New Studying for One-pot Multicomponent Reactions to Prepare Novel Furochromone Compounds with Antitumor Activity

Abstract The refluxing of furochromone carboxaldehyde (1) and dimethyl acetylene dicarboxylate with amine derivatives namely m-nitroanilline, p-methylanilline, o-aminophenol, o-anisidine and p-anisidine to give compounds (2a-e). While the reaction of mixture of furochromone carboxaldehyde (1) with dimethyl acetylendicarboxylate in the presence of cyclohexyl isocyanide to afford compound (3).
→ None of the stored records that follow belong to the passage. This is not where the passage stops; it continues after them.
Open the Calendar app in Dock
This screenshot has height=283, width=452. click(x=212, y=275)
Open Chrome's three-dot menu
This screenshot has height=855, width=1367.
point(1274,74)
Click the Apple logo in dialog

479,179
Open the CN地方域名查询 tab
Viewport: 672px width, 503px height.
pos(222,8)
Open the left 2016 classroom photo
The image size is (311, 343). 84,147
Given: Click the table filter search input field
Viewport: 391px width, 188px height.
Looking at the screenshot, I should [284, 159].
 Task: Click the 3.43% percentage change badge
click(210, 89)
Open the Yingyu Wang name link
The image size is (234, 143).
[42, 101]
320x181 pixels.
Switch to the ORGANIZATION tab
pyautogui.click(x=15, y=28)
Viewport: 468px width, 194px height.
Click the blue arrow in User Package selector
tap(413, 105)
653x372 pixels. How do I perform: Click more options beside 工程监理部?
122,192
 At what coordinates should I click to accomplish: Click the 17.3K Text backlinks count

The reaction mixture of furochromone carboxaldehyde (1), cyclohexyl isocyanide with cinnamic acid, chlorocarboxylic acid and/ or benzoic acid respectively to give compounds (4a-c). Also, the condensation of furochromone carboxaldehyde (1), cyclohexyl isocyanide and o-aminophenol/and or o-phenylenediamine 5a, b respectively with chlorocarboxylic acid, carboxylic acid and cinnamic acid give compounds (6a, b – 8a, b). The addition of aldehyde with cyclohexyl isocyanide afforded compound (9) which when react with p-anisidine give compound (10). Some of the newly synthesized derivatives shows a reasonable antiproliferative activity towards liver and breast (HEPG2 & MCF7) tumor cell lines compared to traditional anticancer agents: 5-Fluorouracil & Doxorubicin. Moreover, compound 6a showed anticancer activity against NMU induced breast tumor in vivo.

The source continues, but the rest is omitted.